Andaikata Islam tidak bergumul dengan budaya Jawa, sejarahnya di Indonesia akan lain lagi. Andaikata
Inggris tidak datang ke India, sejarah Islam di anak benua itu akan lain lagi. Demikianlah sebagian wajah
Islam di berbagai belahan dunia adalah produk sejarah.

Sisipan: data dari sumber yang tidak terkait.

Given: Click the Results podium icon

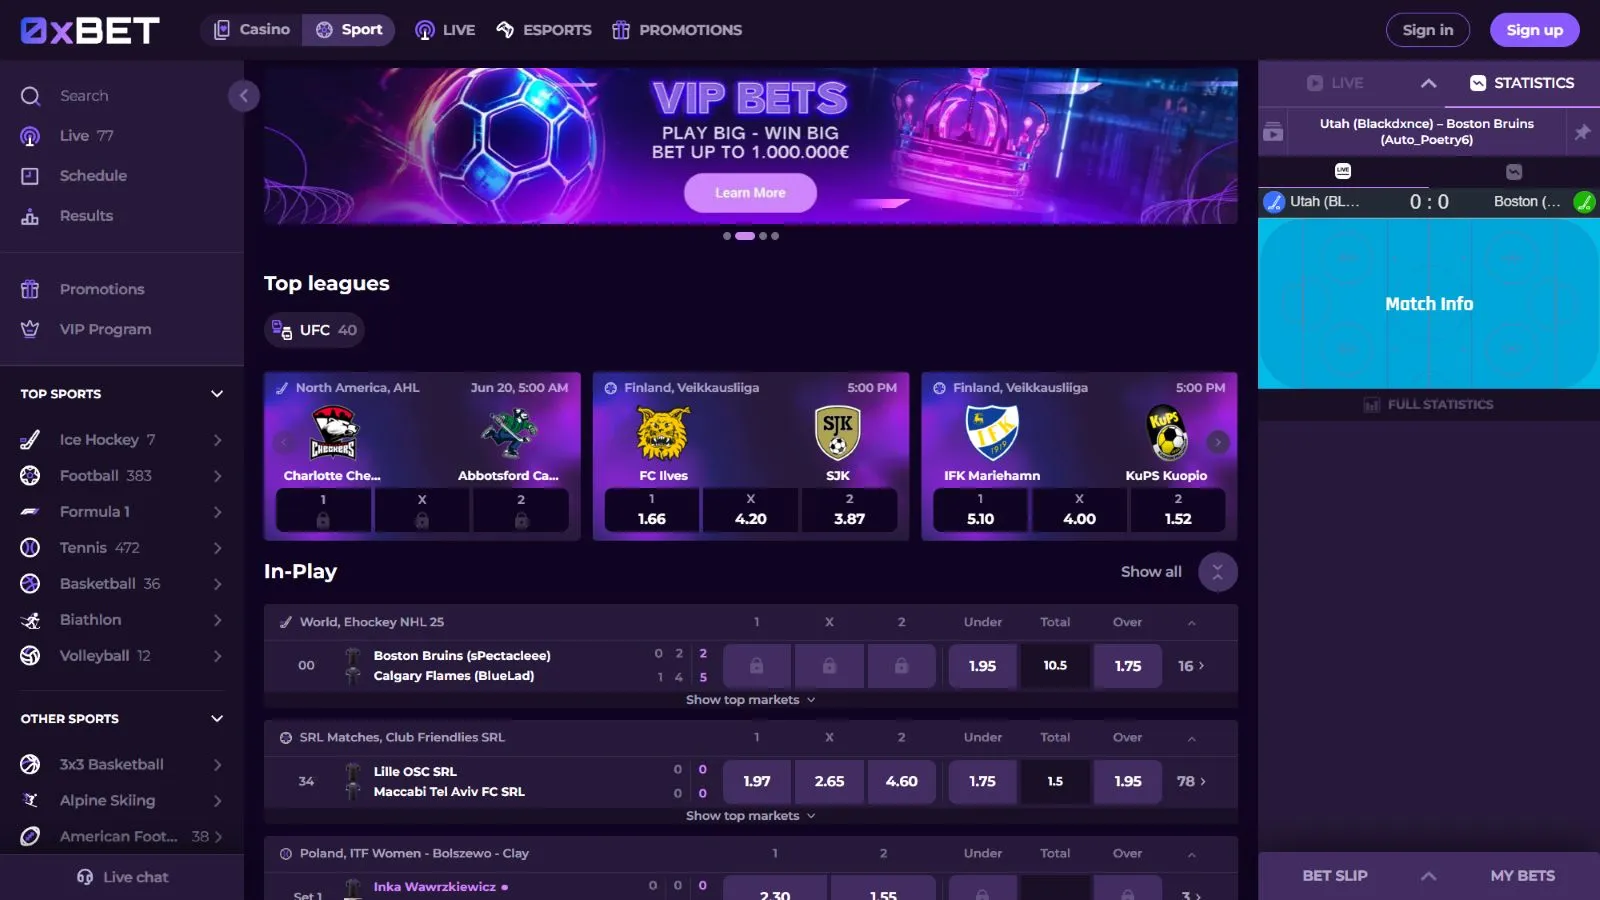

Filsafat Islam, kalam, fikih, ushul fikih juga produk sejarah. Tasawuf, dan akhlak, sebagai ilmu adalah
produk sejarah. Akhal sebagai nilai sumber dari wahyu, tetapi sebagai ilmu yang disistematisir akhlak
adalah produk sejarah. Kebudayaan Islam klasik, tengah, modern, arsitektur Islam, seni lukis, music, bentuk-
bentuk masjid Timur Tengah, di Jawa, bentuk pagoda dan di Cina serta kesamaannya dengan bentuk
beberapa masjid di Jawa merupakan bagian kebudayaan Islam yang dapat dijadikan obyek studi dan
penelitian. Demikian juga seni dan metode baca Al-Qur’an yang berkembang di Indonesia, adalah produk
sejarah.
BAB:III
PENUTUP
Penelitian ke-Islaman merupakan suatu keharusan, yaitu meneliti tentang ajaran Islam dari berbagai
aspeknya, termasuk normatif dan aktualitasnya. Pengkajian Islam normatif dimaksudkan adalah penelaahan
lebih jauh ajaran Islam yang bersumber dari Alquran dan Sunnah Nabi yang berimplikasi pada lahirnya
aturan-aturan normatif yang lain, seperti persoalan fikih, teologi, dan tasawuf. Aspek normatif adalah
pengkajian Islam atas refleksi keagamaan secara fakultas, agar perkembangan masyarakat muslim semakin
maju. Sementara pengkajian non-normatif adalah pengkajian terhadap aspek antropologis, sosiologis, dan
historis umat Islam itu sendiri.
Dampak langsung dari gairah atau kesadaran penelitian ke-Islaman adalah penyegaran khazanah
intelektualitas dalam Islam dengan pengkajian yang sistematis dan struktur yang berampak pada pencerahan
terhadap iklim sportivitas ilmiah dalam Islam. Hal ini berdampak langsung kepada gairah umat Islam untuk
kembali mengkaji Alquran dan Hadis Nabi sebagai sumber utama ajaran Islam. Dalam keadaan demikian,
Alquran dan Hadis Nabi tidak hanya dipahami sebagai dogma ilahiyah-mabawiyah, tapi dapat dijadikan
sebagai sumber teori.
Penelitian terhadap Alquran bukan mempertanyakan kebenaran Alquran sebagai wahyu, tetapi mengkaji
Alquran akan melahirkan sejumlah bidang. Kajian itu meliputi proses turunnya Alquran, termasuk faktor
sosiologis dan kultural masyarakat pada saat Alquran diturunkan. Kajian ini melibatkan ilmu antropologi,
sosiologi, dan sejarah.
Demikian halnya dengan penelitian terhadap Hadis Nabi. Riwayat-riwayat hadis yang tersebar dalam
berbagai kitab hadis memerlukan penelitian yang sangat serius terhadap sanad dan matan-nya untuk
membuktikan bahwa riwayat itu betul-betul berasal dari nabi. Kajian terhadap riwayat-riwayat tersebut
membutuhkan pendekatan dari berbagai disiplin ilmu, seperti sejarah, sosiologi, dan antropologi.